The
apparent random racial beating over the weekend of Matthew Yglesias, perhaps the most influential political blogger of his generation, raises questions about what ought to be considered a hate crime.
There's a vast amount of confusion in our society because the megaphone is routinely seized by hate-filled pundits who denounce everybody they hate as being driven by hate. So, the concept of a "hate crime" is murky, to say the least.
But, society does have an interest in deterring through harsher penalties crimes
not of passion but of premeditated malice, cold-blooded crimes that occur only because of animus toward groups. Quite possibly, "hate crimes" is the wrong term completely for these types of actions, but that seems to be what we are stuck with.
My view is that motivation for a crime should matter some in punishing the crime.
For example, by way of analogy, I particularly loathe
witness-murdering.
Consider two homicides:
- A man comes home and finds another man in bed with his wife. In a jealous rage, he strikes the man with a blunt object. He immediately calls 9-11 and asks for an ambulance for his victim.
- Two men are robbing a liquor store with a confederate. One robber realizes that the lone customer in the store went to school with him and could identify him. He tells his colleague (in a conversation recorded on a hidden security camera's microphone) that because he already has two strikes against him, if that customer testifies, he'll go to jail for life. So, he then shoots the customer and the clerk to silence them. There are no other motives for the murders.
I think that in an era of long sentences, the death penalty can play a useful role in stigmatizing and deterring cold-blooded witness-murdering, but it wouldn't be right in the first case, a classic crime of passion.
Similarly, consider two crimes that might be subject to additional hate crime penalties:
- A man comes home and finds another man in bed with his wife. In a jealous rage, he calls her a "bitch" and punches her.

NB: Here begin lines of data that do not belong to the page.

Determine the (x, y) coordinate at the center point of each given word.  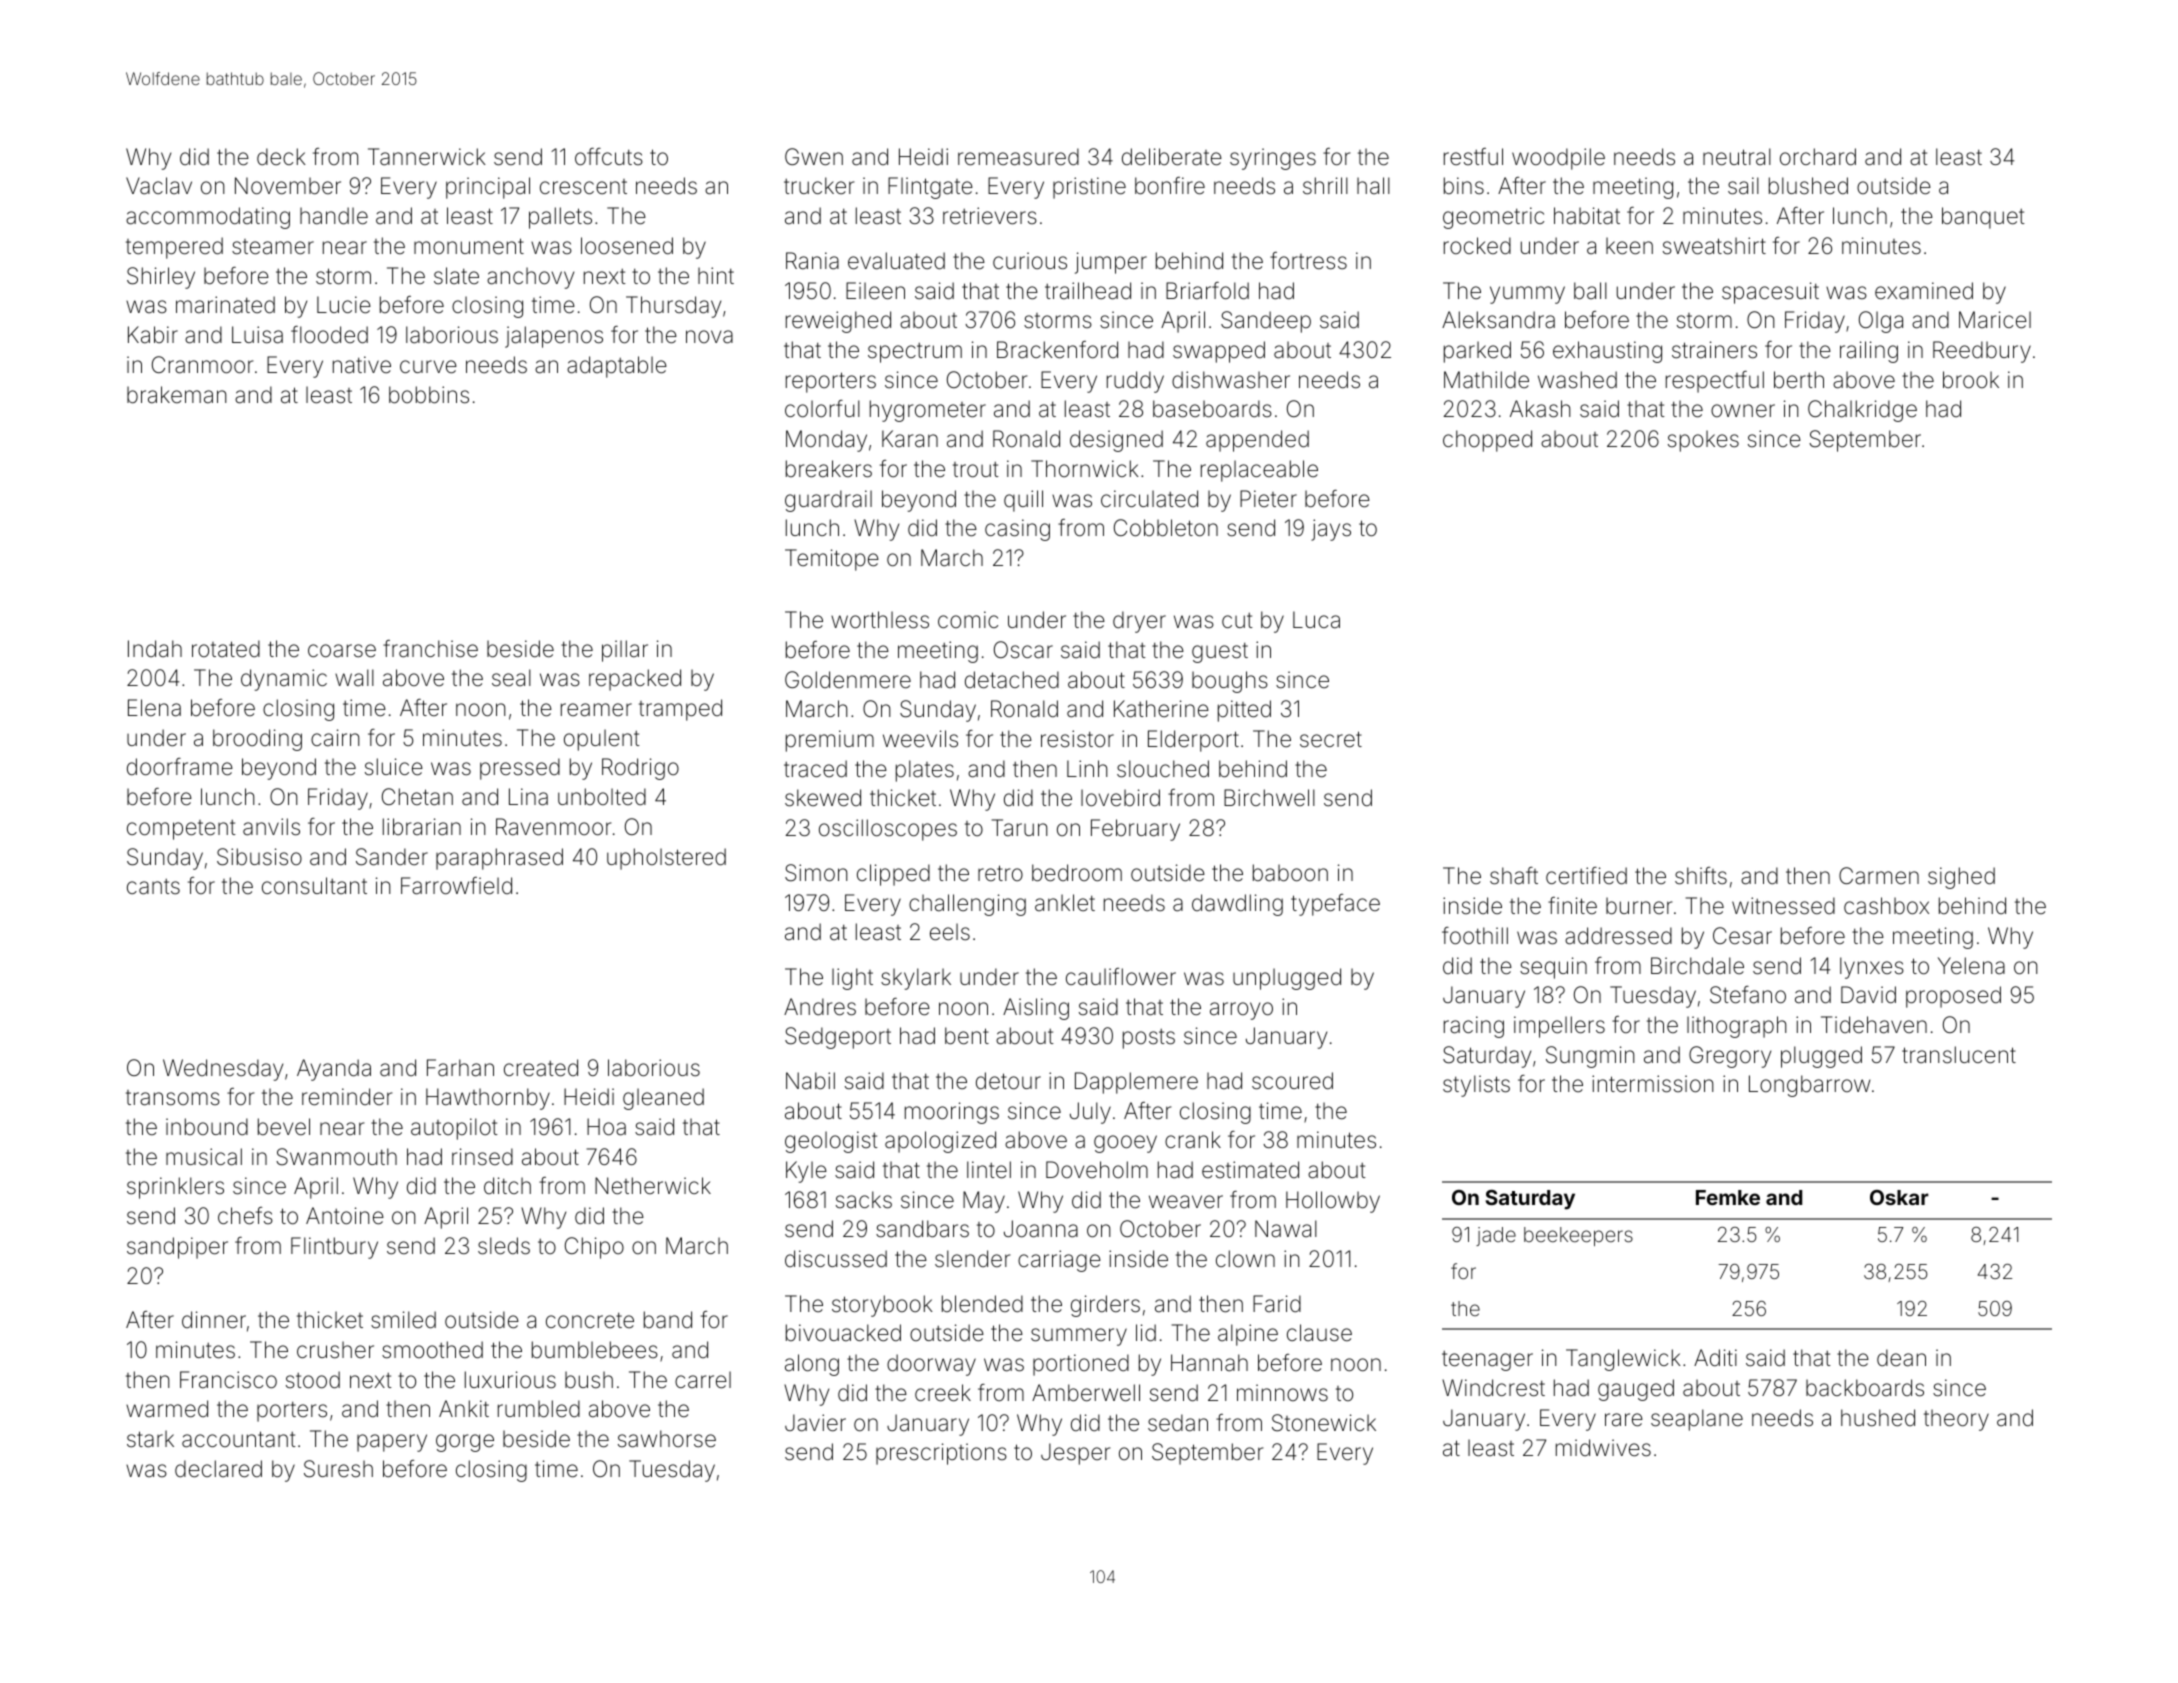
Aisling (1036, 1009)
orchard (1818, 157)
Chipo (594, 1248)
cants (153, 887)
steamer (273, 247)
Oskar (1899, 1197)
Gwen (814, 157)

- Two men are sitting around bored and decide to go "polar bear hunting," planning to punch any random white man they see walking through their neighborhood in the back of the head, then kicking him.
Now, it's not uncommon for prosecutors to attempt to pile on hate crime penalties in cases where a member of a less legally privileged group uses, during a fit of rage, an epithet for a member of a more legally privileged group. But, clearly, the cuckolded man didn't sock his cheating wife because she was a woman, but because she was cheating. Punishing him extra for saying the epithet "bitch" is severely confusing cause and effect for no good purpose in deterring future violence.
In contrast, the second case is one that the law might well use additional penalties to deter because, like witness-murdering, it's rational and malign. There's no other motive for attacking a random white man other than the satisfactions of attacking a random white man.
Or consider, these two cases:
- Two men are sitting around talking angrily about their neighbor who dissed them yesterday and might be making time with one of the guys' woman. Then they see a man who kind of looks like the neighbor walking by in the dark. Enraged, and under incorrect apprehension of his identity, they punch random passerby Matthew Yglesias in the back of the head.
- Two men are sitting around bored and decide to go "
polar bear hunting" and thus punch in the back of the head the first white guy they happen to see walking by, who happens to be Matthew Yglesias.
The first case seems to me like a pretty average screwed-up crime among the screwed-up classes, which should be punished in a pretty average fashion -- fairly harshly, according to my views, but there's no obvious reason for incremental penalties. It wouldn't be the kind of crime that strikes other as worth imitating.
The second case, however, seems like a classic racist hate crime. There was no motivation whatsoever for this violence to occur other than boredom and racial animus. Society has an interest in punishing more heavily in the name of deterrence otherwise pointless crimes carried out not in the heat of passion but with malice aforethought.
At minimum, society has an interest in keeping stuff like this from becoming fashionable. Say, or example, a third person videoed the attack on Yglesias, and the whole point of the attack was to have something cool to post on YouTube.
Granted, proving in court the lack of any other motive is often difficult, and so be it. Better ten guilty men go free and all that. But, it is reasonable to have the threat of additional penalties for violence carried out for rational but malign reasons, such as witness-murdering or polar bear hunting.
Of course, all this logic chopping isn't very relevant to how most people think about hate crimes, which is in Who-Whom terms. Matthew Yglesias is extremely well-plugged into the world of Washington punditry, but it doesn't occur to his peers that this attack on him could possibly be a hate crime ... because he's white.